The challenges to patience and to believing God’s promise are varied and constant. They range from the petty (the time that my wife Joanne returned to her shopping cart in Wal____ to find a woman throwing out all Joanne’s merchandise and claiming the cart for herself) to the more consequential offenses that we experience personally or vicariously (bullying, slander, discrimination, oppression, undeserved reproach or anger …). In the midst of such individual and global affronts to our humanity, Jesus declares that meekness trains us for the peaceful endurance that brings us safely to our inheritance.

What, then does meekness look like? We can begin an answer by considering two figures – Moses and Jesus – who stand out as those specifically described as meek. Numbers 12:3 says that “Moses was more meek than any man on the face of the earth.” The word translated “meek” is also used of poverty or humility; at root, it means lowly or afflicted.

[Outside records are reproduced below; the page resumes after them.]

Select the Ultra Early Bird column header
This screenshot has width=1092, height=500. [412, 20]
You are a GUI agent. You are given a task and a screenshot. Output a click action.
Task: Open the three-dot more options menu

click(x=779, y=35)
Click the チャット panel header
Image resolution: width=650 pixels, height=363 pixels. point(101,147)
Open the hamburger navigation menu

The claim for Moses’ meekness occurs in the midst of opposition to his leadership by Miriam and Aaron. Instead of pushing himself forward – as he had the right to do – he allows the Lord to intervene and determine the outcome. Later, in Numbers 16, Moses faces a similar uprising by men who accuse him of self-serving in his governance of Israel. Again, he eschews the path of insisting on his position, rather relying on God to defend and uphold him.

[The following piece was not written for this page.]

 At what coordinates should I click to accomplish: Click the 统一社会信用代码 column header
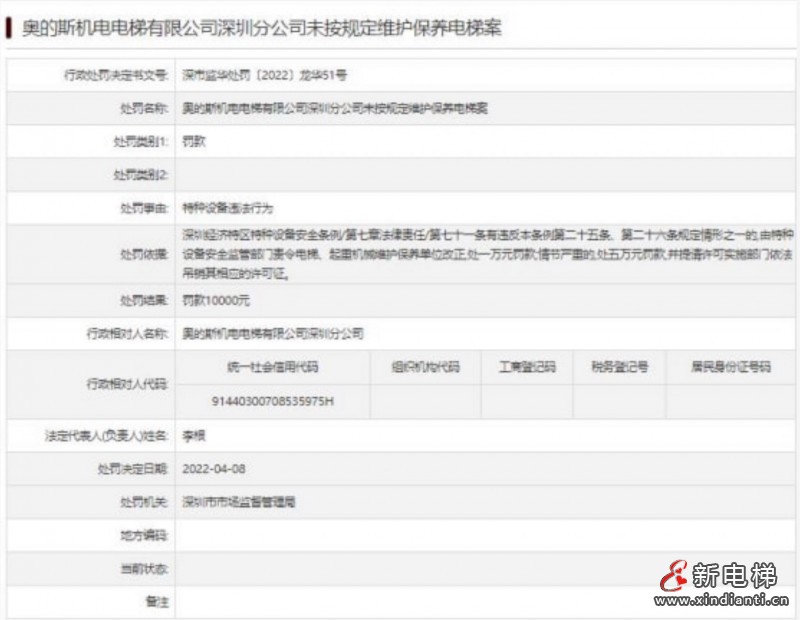[272, 368]
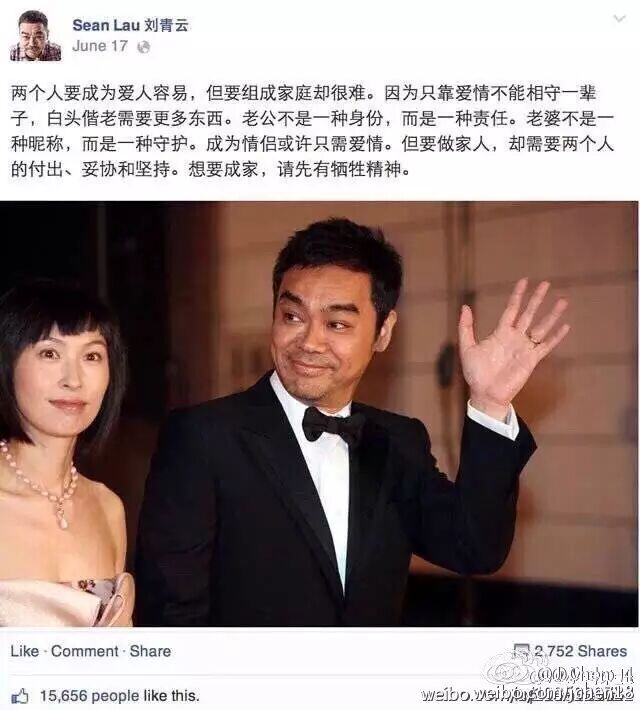Open Sean Lau's profile avatar thumbnail
Viewport: 640px width, 710px height.
click(x=35, y=36)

What I find interesting is that Moses apparently did not begin as a particularly meek man. When we meet him in the second chapter of Exodus, he is busy murdering an Egyptian who has beaten a fellow Israelite. Moses’ reaction is an entirely free-reign display of his emotions without proportionality or reason. Even if he had been right to intervene, his solution is not that of meekness. The consequences are striking: The very next day, as he attempts to play peacemaker between two men, Moses finds that violently taking the law into his own hands is a serious obstacle on his path to leadership and ministry.

Jesus – as the Beatitudinal Man – goes beyond even Moses in meekness. In Matthew 11, he says of himself that he is “meek and lowly of heart.” Peter tells us that “When he was reviled, he did not revile in return; when he suffered, he did not threaten, but continued entrusting himself to him who judges justly” (1 Peter 2:23). The reference is to Messiah before and during his crucifixion, enduring insults, shame, nakedness, and scorn without retaliating or answering in kind. His posture was submission to the Father and mercy even toward those who treated him with hatred and contempt. Contrary to Moses’ leadership failures, Jesus’ demeanor makes him the perfect one from whom we can learn the way of true freedom.

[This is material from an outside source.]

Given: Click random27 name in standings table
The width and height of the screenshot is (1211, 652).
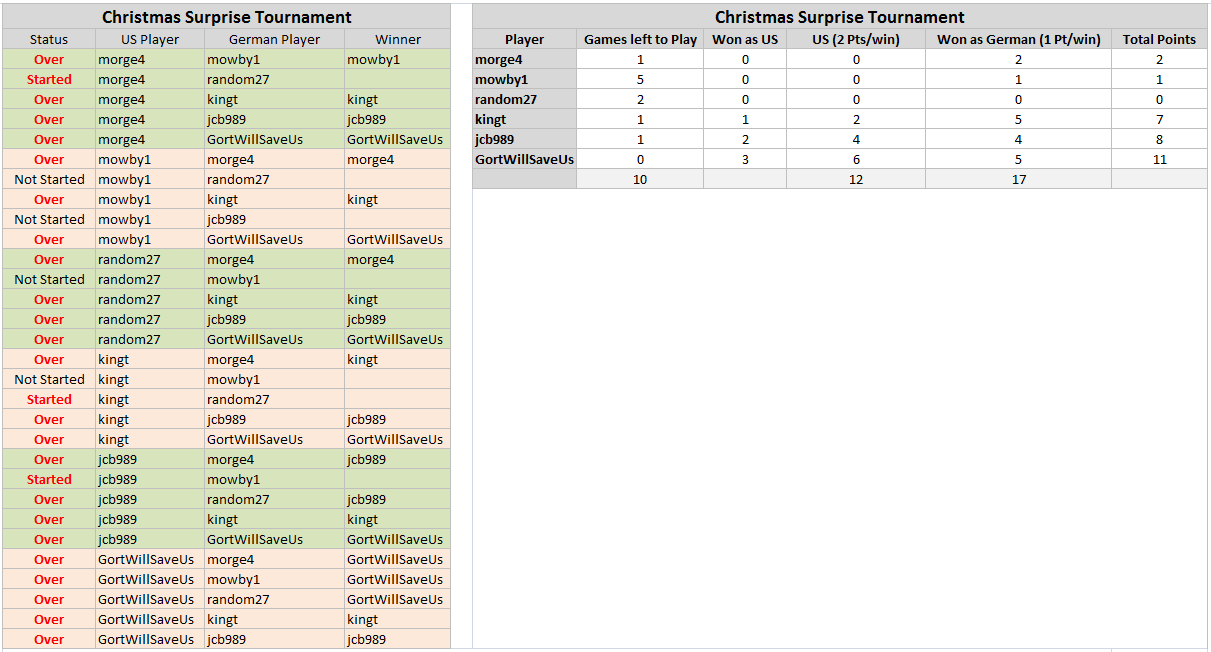Looking at the screenshot, I should (x=506, y=99).
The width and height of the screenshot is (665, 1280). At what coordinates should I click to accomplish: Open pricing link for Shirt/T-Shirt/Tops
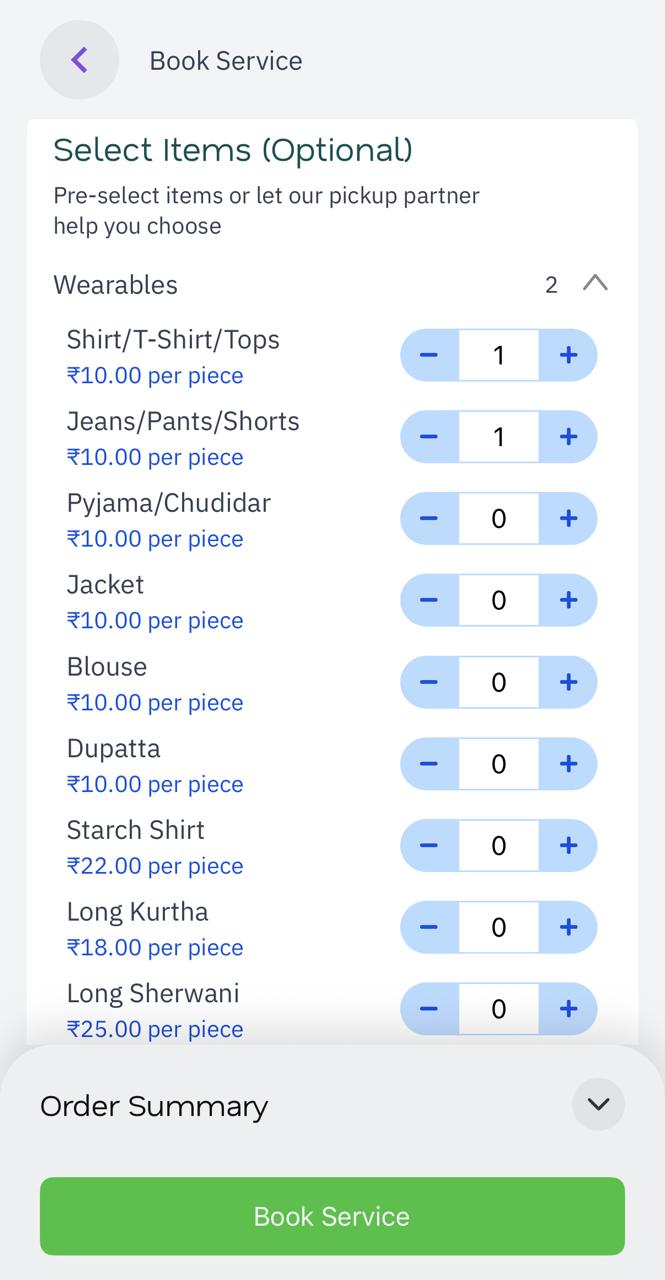click(x=154, y=375)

All this leads us to a definition of meekness (and to an understanding of how to eventually build it into my driving habits). It seems to me that meekness is surrendering our lives to the Father in the midst of difficult circumstances that we cannot or should not influence or control. Meekness is especially challenging when we are either certain that we are right, or could otherwise control events or people by our own strength and will.

We should be clear that being meek does not mean the abdication of godly purpose and action. It does mean that I don’t need to assert myself where God is not asking me to, or to insert myself where he is not calling me to. Meekness allows us to act boldly when that is our place; but we do so in submission to the Lord and to outcomes that do not depend on us. Meekness is not an excuse for passivity, but a curb on our unenlightened zeal. As such, it is something that bears fruit both internally (in my mind, heart, and emotions) and externally (in my words and behavior).

So when I am tooling down the road behind all you slow pokes, meekness enters and brings God’s peace to my spirit and I can rest in him. And when I want to counter every idea with which I disagree; or correct every grammatical error that I hear; or fume and stew over every news item that stains the public airways; or push my agenda on others, meekness calls me to believe that God is able to bring his purpose to pass, even when the world seems literally hell-bent on preventing him from doing so. In this way, meekness walks as the companion of hope, and keeps us from the all-consuming anxiety and fretfulness of our unmoored age.

In the end, we are happy not when we trample about bearing the weight of our own crowns, but when we walk freely under the gracious and light yoke of Jesus. Servants, not kings; at peace, not waging our reactive wars; loving reconciliation, not vindication. These are some of the fruits of meekness that come from the Meek one himself.

Oh – and driving along behind you in the slow lane without losing my cool.